Keşke Keşke Olmasaydı

Avustralya'daki bir trafik kazasında vefat eden merhum Esat Coşan Hoca bir sohbetinde şöyle demişti: "İnsanoğlunun ömrü üç aşamadır: Önce şehvet peşinde koşar. Sonra evlenir servet peşinde koşar. Sora geçimini yoluna koyar, bütün ihtiyaçlarını alır; bu sefer bir yerlerde başkan, muhtar, milletvekili, bakan olmaya çabalar. Sonra bir bakar ki ömrü geçip gitmiş, Azrail karşısına dikilivermiş.” Ömrü şehvet, servet, şöhret olarak formülüze etsek yanlış mı yapmış oluruz? Yahut bir başka değişle kasa, masa, nisa. Ömür bunları kazanmak için geçerken insan bunlar arasındaki bir keşkeden bir başka keşkeye gider durur. Rotası budur. Ömür 3 durak. Arası keşkelerle dolu. Ta ki oyun (Ankebut 64) bittiğinde konduğumuz karanlık kutudaki son keşkeye kadar.

Ömür lebalep keşke dolu. Herkesin bir keşke koleksiyonu var. Kimin keşkesi büyükse kaybedenler kulübüne üye. Keşke, keşke, keşke... Ne öldüren, ne yaşatan; gönle bir diken gibi batıp her daim kanatan, iyileşmesi için sürdüğün her şeyin daha çok kanattığı bir yara. Yaşın kaç olursa olsun her daim beynin bir köşesini kendine mesken tutmuş, beynin gücü ve yaşam enerjinle beslenen bir asalak.

Ve namına dünya denilen, yemleri şehvet, servet ve şöhret olan bu kapanın etrafında dolaşıyoruz. Bu ihtiraslardan birini kapıp hızlıca kaçmak için elimizi uzattığımızda, kapan hızla üstümüze kapanıyor. Ve kurtulması çoğu zaman mümkün olmuyor. Sonra gönüller keşkeler ile memlû (dolu), gözler keşkelerle nemli. Gel kör ki bin tanesinin bir geçer akçe ettiği yok.

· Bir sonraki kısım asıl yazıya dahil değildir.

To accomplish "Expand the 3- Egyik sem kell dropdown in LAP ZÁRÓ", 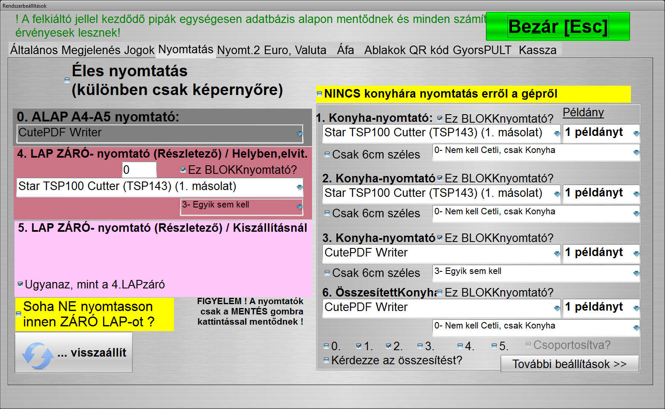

Kapandaki peynirle gözü dönmüş zavallı bizler... Çare peynir perhizi. Ama nasıl? Beynimizin kıvrımlarındaki bütün boşlukları bunca peynir aşkı tıka basa doldurulmuşken nasıl olup da kapanın yanından hiçbir şey yokmuş gibi geçip gideceğiz? Ya fare olmaktan vazgeçip peynirle ilişiğimizi keseceğiz yahut kapanın etrafında dolaşmayacağız. İlkinin olması fıtrata aykırı. Uzak doğu mistisizminde, Hristiyanlıkta bu, uygulanmaya çalışılıyor. Dünyevi zevklerinden el etek çekilerek bunlara düşkünlük yok edilmeye çalışılmış ancak daha beter bir şey çıkmış ortaya: eşcinsellik. İkinci çözüm yolu olan kapanın bulunduğu mutfağı terk etmek yasak. Hem mutfakta duracak hem peynire dokunmayacaksın.

En ücra hücrelerimize bu aşkın yerleştirilmesinde mi sorun, bunların yasaklanmasında mı, yoksa bunları en diplerden bulup getirip insanın aklının önüne getiren nefsin varlığında mı? Cevap? Bilmiyorum. Şeker delisi bir çocuğu şekerle dolu bir dükkâna kapatıp "Yeme” denmesindeki mantığı anladığım gün cevabı yazacağım. Söz.